In July 2010, a group of 26 researchers convened for the Terabase Metagenomics Workshop in Snowbird, Utah. Meeting leader Rick Stevens tasked the group with a simple but bold question: "What could you learn about microbial ecology if you had a trillion-base-pair sequencing run?" The researchers surmised they could run amplicon sequencing and metagenomes for 200,000 samples—and the vision of the Earth Microbiome Project (EMP) was born. The only scientists crazy enough to follow up on the idea were Jack Gilbert, Janet Jansson, and Rob Knight, who became the project's founders.
Jack, Janet, and Rob sent out the call to microbial ecologists: send us your proposals for samples to have sequenced by 16S ribosomal RNA amplicon sequencing. Provided there was a valid study design with good metadata, the EMP labs would extract DNA and sequence the samples, using a standard protocol. The samples started to pour in from hundreds of researchers in dozens of countries. From the Arctic Circle to Antarctica, the labs received water, soils, sediments, lots of swabs, and (of course) poop.
Fast forward to June 2012. Jack was speaking about the EMP at King Abdullah University of Science and Technology (KAUST) in Saudi Arabia, where I happened to be a postdoc at the time. I had dinner with Jack and was excited about the project, but I didn't think much more about it after that. In August of that year, I attended the ISME meeting in Copenhagen, and Rob gave a talk about the EMP. The project was audacious, but the community was clearly excited about it. Later that year, Rob also visited KAUST, and I had a chance to introduce myself. I expressed an interest in working in his lab, and the following September I started a postdoc in the Knight Lab.
When I arrived in Boulder, I had never worked with amplicon data, didn't know how to use QIIME, and didn't know Python—all critical parts of doing bioinformatics in the Knight Lab. The EMP was a successful project by then, generating data from thousands of samples for dozens of individual studies, but the vision of combining these data into a single analysis was not yet realized. However, the project started to gain momentum after the Knight Lab moved to the University of California San Diego, where we assembled a core analysis team, with help from additional researchers around the United States.
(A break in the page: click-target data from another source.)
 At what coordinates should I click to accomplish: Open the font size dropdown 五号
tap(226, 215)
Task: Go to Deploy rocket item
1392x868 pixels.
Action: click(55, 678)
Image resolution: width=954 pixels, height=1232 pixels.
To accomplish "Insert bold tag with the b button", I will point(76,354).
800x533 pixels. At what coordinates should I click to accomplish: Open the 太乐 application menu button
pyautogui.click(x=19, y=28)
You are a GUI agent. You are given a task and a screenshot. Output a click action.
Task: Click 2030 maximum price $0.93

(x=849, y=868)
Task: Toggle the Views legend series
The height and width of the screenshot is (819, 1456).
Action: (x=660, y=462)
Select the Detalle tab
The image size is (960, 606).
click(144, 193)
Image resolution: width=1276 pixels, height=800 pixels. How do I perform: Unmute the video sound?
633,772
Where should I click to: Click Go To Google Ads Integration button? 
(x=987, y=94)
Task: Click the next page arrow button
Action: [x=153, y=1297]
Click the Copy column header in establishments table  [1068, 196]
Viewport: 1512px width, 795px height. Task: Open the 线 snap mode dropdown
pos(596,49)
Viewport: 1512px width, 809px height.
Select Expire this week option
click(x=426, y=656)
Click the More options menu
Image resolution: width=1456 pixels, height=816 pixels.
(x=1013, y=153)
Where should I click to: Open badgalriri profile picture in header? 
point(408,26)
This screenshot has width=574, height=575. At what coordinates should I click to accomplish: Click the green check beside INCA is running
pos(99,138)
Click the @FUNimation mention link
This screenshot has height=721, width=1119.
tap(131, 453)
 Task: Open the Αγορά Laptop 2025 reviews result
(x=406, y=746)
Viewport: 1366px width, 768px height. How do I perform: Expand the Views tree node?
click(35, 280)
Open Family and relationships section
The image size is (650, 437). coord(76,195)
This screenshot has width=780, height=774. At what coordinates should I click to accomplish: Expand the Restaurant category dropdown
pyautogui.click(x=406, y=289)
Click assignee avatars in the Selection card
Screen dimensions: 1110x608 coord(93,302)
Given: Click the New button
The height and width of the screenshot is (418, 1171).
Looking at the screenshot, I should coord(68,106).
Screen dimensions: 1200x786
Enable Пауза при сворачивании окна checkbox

Because of the sheer scale of the dataset, we limited our initial meta-analysis to the first 97 studies—this was still 27,751 samples and over 2 billion sequences!
We quickly realized that nearly every software tool we used had to be rewritten to handle the scale of the EMP dataset. This included the indispensable QIIME software (led by Greg Caporaso) and the associated online server and database Qiita (Antonio González, Jose Navas, Gail Ackermann, and others). Analysis of beta-diversity patterns required retooled versions of UniFrac (Daniel McDonald) and Emperor (Yoshiki Vázquez-Baeza). Additionally, an entirely new OTU picking algorithm, Deblur (Amnon Amir and Daniel McDonald), was developed that uses exact sequences instead of traditional OTUs, which was central to the EMP meta-analysis. A search tool, Redbiom (Daniel McDonald), was developed to allow researchers to query the EMP catalogue and search by metadata values for particular samples or by sequences for their favorite microbes.
Simultaneously, the metadata from those tens of thousands of samples had to be wrangled to enable cross-study comparisons, a painstaking task. Luckily I had been tapped to teach data analysis at the Scripps Institution of Oceanography, forcing me to finally master Python and the powerful data science package Pandas. This gave me the tools to get a handle on the all-important metadata. In another coincidence, Jon Sanders and I had come up with an ontology (technically, a structured categorical variable) to classify sample types of new samples coming into the project. We realized that this EMP Ontology (EMPO) would be a useful way to categorize existing EMP samples, building on the Environment Ontology. We were continually amazed by how well it captured different measures of microbial diversity.
We are only just scratching the surface of the "Earth microbiome", which of course is really a collection of countless microbiomes. However, with the framework introduced here, we are starting to get a handle on the factors driving the composition of microbial communities in different environments. We can now flip the question around and ask, "Where in the world is my favorite microbe found?" The EMP Trading Cards introduced in our paper (examples shown above) give a teaser of what this future might look like.
As we continue to add new samples from old and new studies alike, and expand our analyses to metagenomics and metabolomics, one thing is certain: the EMP will continue to be a collaborative and communal effort that everyone can take part in. We are excited to see where it leads!